Plodding up the rope was like mountain climbing — inching hand over hand through an overpowering wind. When they reached the ten-foot mark, he held on for dear life, flapping like a flag in the fast-moving water. It was time to switch to their third and final breathing gas — pure oxygen to speed decompression.

But how can I change tanks in this current? If I let go with even one hand, I’m lost.

He tried calling into his mouthpiece. “I can’t—”

English cut him off. “You will.” Curling his right arm into an iron clamp around the line, he enfolded the boy in a bear hug with the left. Kaz struggled clumsily with the hoses, fumbling to clip the regulator in place. His first breath brought in only seawater. The coughing fit followed immediately. To be out of control, untethered from the rope, made his stomach leap up the back of his throat.

“Try again!” ordered English, eyes afire. “Vite!”

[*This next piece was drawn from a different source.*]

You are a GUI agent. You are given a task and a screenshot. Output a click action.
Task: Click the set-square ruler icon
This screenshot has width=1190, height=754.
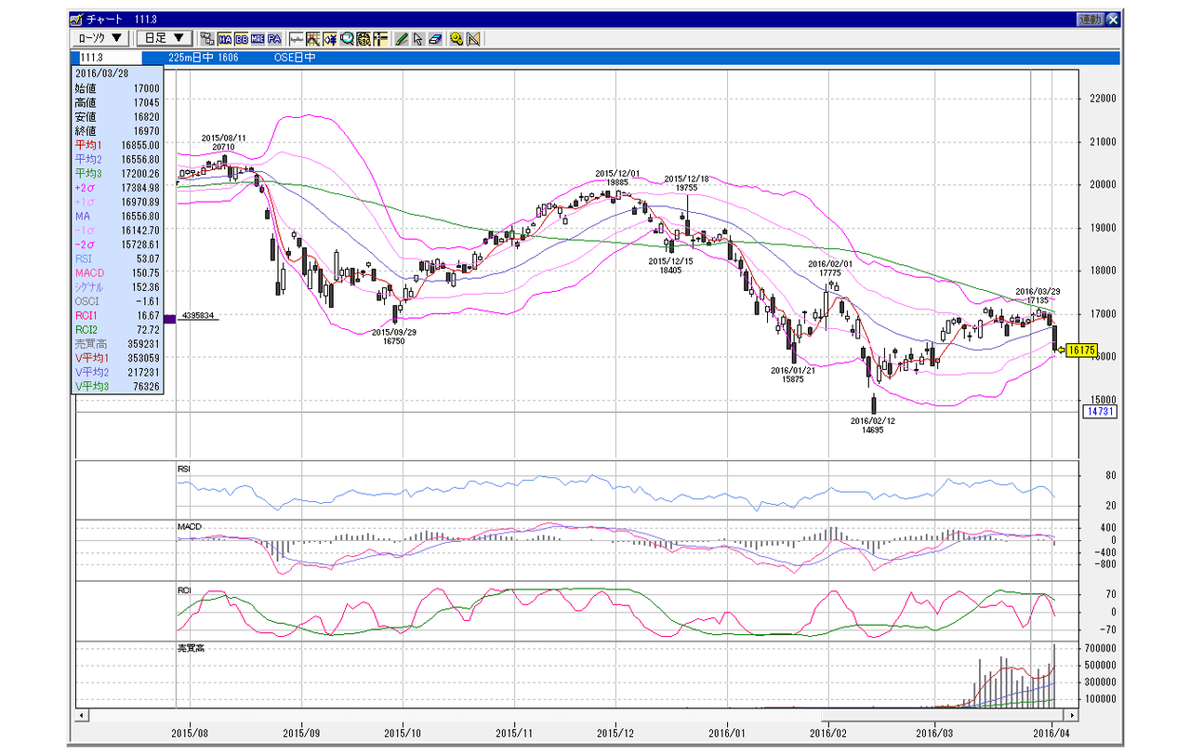472,39
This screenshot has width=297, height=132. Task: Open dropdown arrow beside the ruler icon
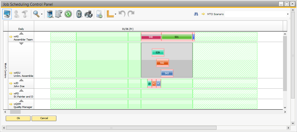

There it was. A clean snap this time, and the clear, strong taste of oxygen. Kaz grabbed the line once more. Sixty-four minutes to go.

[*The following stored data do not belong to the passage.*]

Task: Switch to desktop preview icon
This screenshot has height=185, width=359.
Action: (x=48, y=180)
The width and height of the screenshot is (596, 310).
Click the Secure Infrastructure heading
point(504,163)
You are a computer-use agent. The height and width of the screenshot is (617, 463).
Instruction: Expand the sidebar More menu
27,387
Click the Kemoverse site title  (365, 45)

The ache in his wrists grew to twisting agony. His fingers stiffened painfully, and then went numb. And the heat — he was quite literally swimming in his own perspiration inside the heavy rubber suit. When he dared to look at his watch, only eleven minutes had gone by.

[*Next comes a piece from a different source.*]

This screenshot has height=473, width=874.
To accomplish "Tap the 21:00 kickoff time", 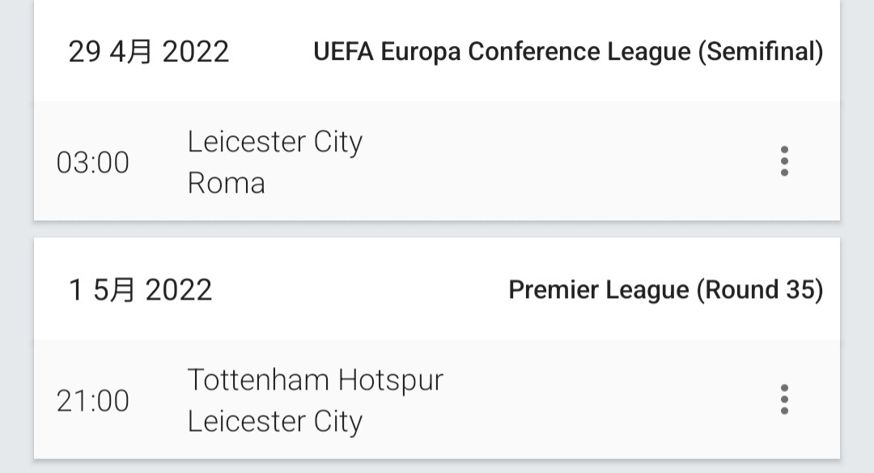I will tap(93, 401).

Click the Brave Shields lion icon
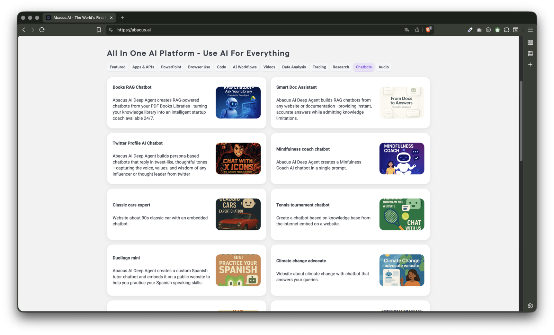click(x=428, y=30)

Close your eyes. It helps the time pass.

But the darkness in his head only reminded him of the darkness of the deep, filling his mind with images of the captain’s lifeless body listing on the slope.

And when he opened his eyes, he was looking straight at Clarence.

Kaz’s very being convulsed with terror as he stared at the shadowy behemoth about twenty yards away. What else could it be but the eighteen-foot monster tiger shark of local legend? The sleek, muscular body, longer than many boats; the triangular dorsal fin; the top-heavy crescent tail; the huge, gaping mouth…

He was never actually aware of letting go of the anchor line. He felt the manhandling force of the current. But at that moment, his fear of the shark prevented him from realizing just how much trouble he was in. The water was conveying him away from Clarence — that was all he cared about just then.

“Boy!” shouted English, lunging for his charge.

Accelerating in the current, Kaz noticed for the first time how huge the shark was — much larger than he remembered Clarence. He could also make out pale yellow markings on the dark gray skin, almost like polka dots. The mouth looked wrong, too, limp and floppy. The tiger shark had powerful jaws, capable of snapping a person in two.

The truth came to Kaz in a moment of horror. This wasn’t Clarence at all! This was a twenty-five-foot whale shark — a huge but harmless plankton eater.

He had let go of the anchor line — the lifeline — for nothing.

* * *

Menasce Gérard watched Kaz’s receding form disappear in the surging current. He had no doubt that he could catch up to the boy. But then the two of them would be lost, with no way to call for rescue. No, the only course of action was to remain here; to remain calm. He would complete his decompression, return to the Pizarro, and then go after the boy.

Mon dieu, those teenagers were trouble. Yet he had to admit that without Kaz, they never would have recovered the captain’s body. Oui, he owed the boy that. His stubborn insistence on joining this expedition was as courageous as it was foolhardy.

English regarded his watch. He still had more than forty minutes to go, but he could cut that time in half. It was risky, but necessary to rescue the boy.

Twenty nervous minutes later, he broke the surface. Not wanting to risk even a short swim in the powerful current, he hauled himself and his equipment straight up the anchor line, and swung a long leg over the gunwale of the Pizarro.

Vanover’s remains had already been placed inside a gray body bag on the deck. Perhaps that was best — to remember Braden as he was, not in this state.